A nova era das substituições

Por Idries Bulkool Bernstein 

Devido a pandemia causada pelo novo coronavírus, a FIFA, em caráter provisório, passa a permitir outras duas substituições durante as partidas de futebol. Assim, fica a critério das federações a decisão, que, na maioria dos casos, passaram a adotar tal medida com intuito de diminuir os riscos de lesão e cansaço dos atletas. É uma medida interessante não só sob a justificativa da saúde, como também como uma forma de manter a competitividade no melhor nível possível. 

Um passeio pela história 

A possibilidade de substituir jogadores cansados ou machucados abriu um leque de oportunidades para que os treinadores tentem mudar o destino de um jogo de forma mais efetiva. Contudo, antes de entrar nos efeitos práticos do aumento para 5 substituições, permitido de forma provisória, vale ressaltar que essas trocas não são algo tão antigo como se pensa. Em termos históricos, seis décadas atrás não havia previsto nenhum tipo de substituição de jogador dentro das regras de futebol. 
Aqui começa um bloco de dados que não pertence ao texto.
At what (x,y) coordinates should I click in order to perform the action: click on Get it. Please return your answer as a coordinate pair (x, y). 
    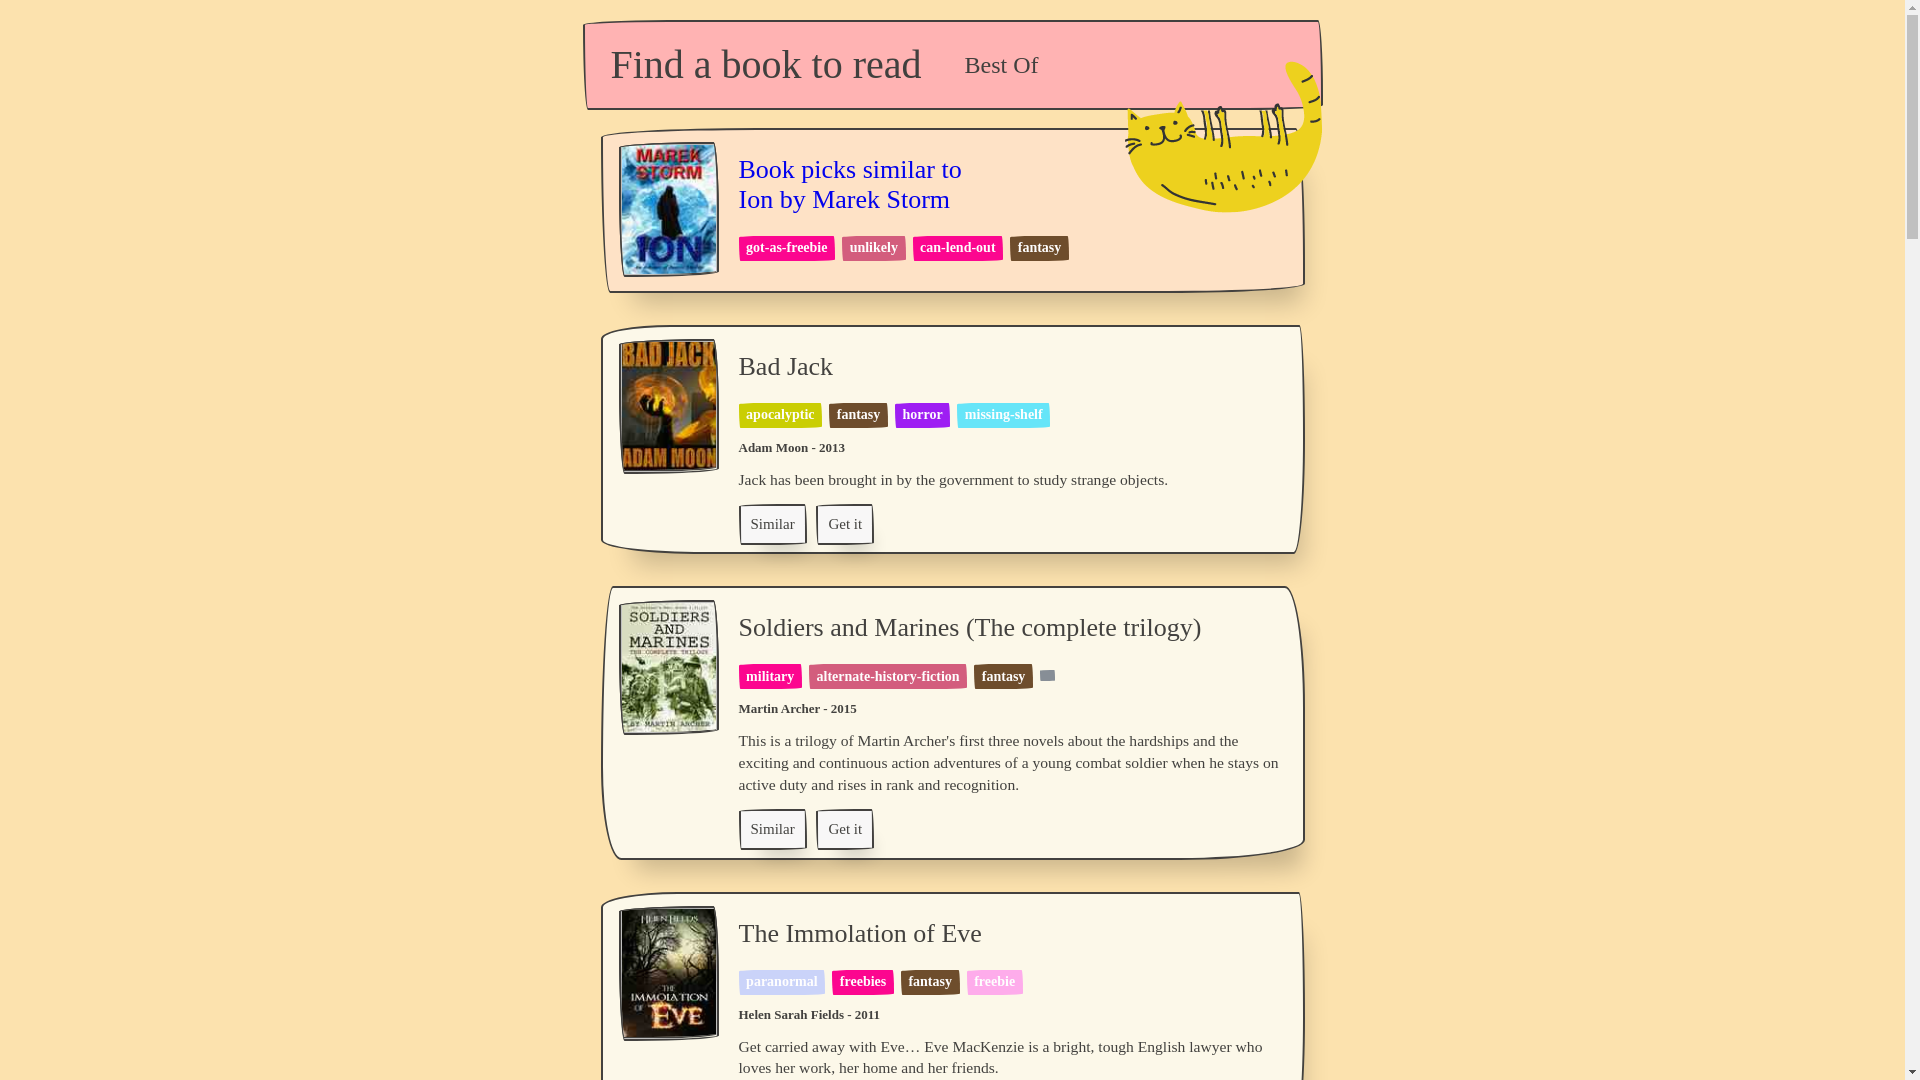
    Looking at the image, I should click on (849, 202).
Foi em 1958 que, pela primeira vez, se permitiu alterar um jogador de campo por alguém do banco de reserva, apenas em caso de alguma lesão por parte do titular. Caminhando para a Copa de 1970, no México, é que se oficializou duas trocas durante a partida, seja por conta de lesão ou por mudança tática. Finalmente, no ano de 1995 é que as três alterações, como conhecemos hoje, foi oficializada. Vale dizer que em 2018 foi autorizada uma quarta mudança, apenas em caso de prorrogação. 

Para os espectadores do futebol profissional, pode parecer incomum, mas a permissão de 5 substituições, em três paradas, durante uma partida já é um costume em categorias de base ao redor do mundo. Para os mais novos, já há um entendimento sobre uma melhor preservação da condição física dos jovens atletas ao ter um número maior de trocas durante o jogo. 

Vem para passar ou para ficar? 

Cabe analisar agora a repercussão dessa medida na esfera profissional. Sob a perspectiva da saúde dos atletas, não restam dúvidas que o aumento no número de trocas possa servir para amparar os times em caso de lesões. Isso antecipando o aumento no número de contusões dos atletas, que deve ser uma constante ao longo desse ano em que o calendário foi condensado. 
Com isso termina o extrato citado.